Text provided
□ □ □ □

A review by JC Kang
The Poppy War’s darkness meets The Last Airbender’s elemental magic.
Being a second world conflict between China and Japan, M. L. Wang’s The Sword of Kaigen brought to my mind R. F. Kuang’s meteoric debut, The Poppy War. With all the hype surrounding it, The Poppy War was my most anticipated release of 2018, but one whose expectations were so high. It left me underwhelmed. Fair or not, I couldn’t help but to compare the two books, and those comparisons invariably found their way into this review.
As a reader and writer of Asian-themed fantasy, I wanted to read The Sword of Kaigen from the first time its striking blue cover image flashed across my Facebook feed. The kimono-wearing young man facing the ocean, katana bared, screamed either a historical fiction or a second world, Japanese-themed chanbara story. My mistake, and one which was rectified within the first few pages. (Unfair Comparison #1: One of my main complaints with The Poppy War, was that I was unsure of the technology level until halfway through.)

□ □ □ □

Dataset records
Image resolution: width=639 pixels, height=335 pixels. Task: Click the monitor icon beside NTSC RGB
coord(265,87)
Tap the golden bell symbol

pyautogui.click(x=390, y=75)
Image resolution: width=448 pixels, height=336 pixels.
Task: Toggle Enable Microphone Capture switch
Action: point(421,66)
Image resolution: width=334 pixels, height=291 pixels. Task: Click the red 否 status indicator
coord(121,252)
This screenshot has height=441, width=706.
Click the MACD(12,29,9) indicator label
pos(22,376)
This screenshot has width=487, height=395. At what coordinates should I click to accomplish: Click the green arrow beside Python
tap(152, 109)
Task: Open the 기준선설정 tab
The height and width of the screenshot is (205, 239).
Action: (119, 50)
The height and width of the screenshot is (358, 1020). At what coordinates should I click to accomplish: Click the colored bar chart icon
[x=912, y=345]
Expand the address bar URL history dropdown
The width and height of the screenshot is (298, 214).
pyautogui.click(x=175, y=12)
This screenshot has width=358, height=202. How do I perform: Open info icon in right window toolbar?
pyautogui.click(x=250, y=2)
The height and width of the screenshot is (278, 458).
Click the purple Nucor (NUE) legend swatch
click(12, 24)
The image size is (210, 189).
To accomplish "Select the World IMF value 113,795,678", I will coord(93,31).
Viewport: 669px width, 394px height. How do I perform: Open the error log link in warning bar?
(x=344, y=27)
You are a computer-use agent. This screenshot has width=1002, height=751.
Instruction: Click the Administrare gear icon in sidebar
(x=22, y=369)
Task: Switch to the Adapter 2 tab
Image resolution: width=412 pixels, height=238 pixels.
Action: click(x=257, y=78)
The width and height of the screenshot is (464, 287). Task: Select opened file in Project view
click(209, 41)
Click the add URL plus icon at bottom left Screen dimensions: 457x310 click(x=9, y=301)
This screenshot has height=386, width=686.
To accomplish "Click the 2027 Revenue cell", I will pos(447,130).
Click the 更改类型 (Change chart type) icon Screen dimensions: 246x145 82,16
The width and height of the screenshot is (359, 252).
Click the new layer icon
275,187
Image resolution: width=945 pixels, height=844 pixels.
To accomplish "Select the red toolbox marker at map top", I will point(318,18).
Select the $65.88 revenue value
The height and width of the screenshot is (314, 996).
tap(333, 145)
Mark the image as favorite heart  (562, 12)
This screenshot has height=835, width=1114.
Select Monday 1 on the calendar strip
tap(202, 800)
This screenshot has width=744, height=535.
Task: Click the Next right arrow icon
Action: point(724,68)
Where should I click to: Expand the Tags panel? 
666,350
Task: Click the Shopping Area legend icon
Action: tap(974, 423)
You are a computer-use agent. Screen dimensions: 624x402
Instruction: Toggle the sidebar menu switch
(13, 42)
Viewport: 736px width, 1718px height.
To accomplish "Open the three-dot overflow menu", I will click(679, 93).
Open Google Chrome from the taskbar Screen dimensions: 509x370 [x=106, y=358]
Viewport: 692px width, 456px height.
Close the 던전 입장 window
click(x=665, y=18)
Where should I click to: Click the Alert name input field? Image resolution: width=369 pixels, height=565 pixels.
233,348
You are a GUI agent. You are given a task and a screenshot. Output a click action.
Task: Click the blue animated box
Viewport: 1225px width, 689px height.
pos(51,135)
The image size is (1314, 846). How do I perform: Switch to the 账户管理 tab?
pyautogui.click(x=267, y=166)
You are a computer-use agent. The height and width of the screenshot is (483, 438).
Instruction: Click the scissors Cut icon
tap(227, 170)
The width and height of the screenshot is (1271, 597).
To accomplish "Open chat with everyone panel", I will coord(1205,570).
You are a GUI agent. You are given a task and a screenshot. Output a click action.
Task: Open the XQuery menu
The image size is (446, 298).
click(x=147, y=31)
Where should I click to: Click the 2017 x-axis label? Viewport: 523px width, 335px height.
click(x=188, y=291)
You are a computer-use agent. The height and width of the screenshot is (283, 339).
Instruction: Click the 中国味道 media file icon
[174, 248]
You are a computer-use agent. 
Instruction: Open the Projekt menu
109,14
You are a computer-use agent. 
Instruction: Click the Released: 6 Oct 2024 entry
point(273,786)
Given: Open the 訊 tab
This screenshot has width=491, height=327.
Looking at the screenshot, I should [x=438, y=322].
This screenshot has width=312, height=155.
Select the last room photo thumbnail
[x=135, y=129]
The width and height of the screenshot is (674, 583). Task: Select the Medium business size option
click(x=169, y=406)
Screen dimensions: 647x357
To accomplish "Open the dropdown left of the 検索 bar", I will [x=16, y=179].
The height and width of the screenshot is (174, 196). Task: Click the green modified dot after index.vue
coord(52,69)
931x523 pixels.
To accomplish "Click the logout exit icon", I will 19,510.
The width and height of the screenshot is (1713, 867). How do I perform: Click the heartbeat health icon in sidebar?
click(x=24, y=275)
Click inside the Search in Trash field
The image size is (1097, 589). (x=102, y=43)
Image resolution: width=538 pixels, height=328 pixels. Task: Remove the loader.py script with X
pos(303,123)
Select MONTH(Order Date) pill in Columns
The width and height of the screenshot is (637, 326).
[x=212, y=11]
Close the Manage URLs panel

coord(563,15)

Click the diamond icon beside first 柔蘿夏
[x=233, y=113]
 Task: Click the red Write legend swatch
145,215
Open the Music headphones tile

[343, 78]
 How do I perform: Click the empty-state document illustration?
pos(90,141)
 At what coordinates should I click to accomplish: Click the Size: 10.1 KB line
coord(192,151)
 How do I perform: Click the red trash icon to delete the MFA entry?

□ □ □ □

Problems to solve
(1) Answer the following from the book review, one line each.
(a) Which book was the reviewer's most anticipated release of 2018?
(b) Where did the reviewer first see the cover image of The Sword of Kaigen?
(c) What does that cover image show?
(2) Rewrite the paragraph of the book review beginning "As a reader and writer of Asian-themed fantasy" as a short bulleted list that keeps its main facts.

Answers for the exercise
(1)
(a) The Poppy War
(b) In the reviewer's Facebook feed
(c) A kimono-wearing young man facing the ocean, with his katana bared

(2)
- As a reader and writer of Asian-themed fantasy, I wanted to read The Sword of Kaigen from the moment its striking blue cover appeared in my Facebook feed.
- The cover shows a kimono-wearing young man facing the ocean with his katana bared, which suggested either historical fiction or a second-world, Japanese-themed chanbara story.
- The first few pages corrected that mistaken impression.
- Unfair Comparison #1: one of my main complaints about The Poppy War was that I was unsure of its technology level until halfway through.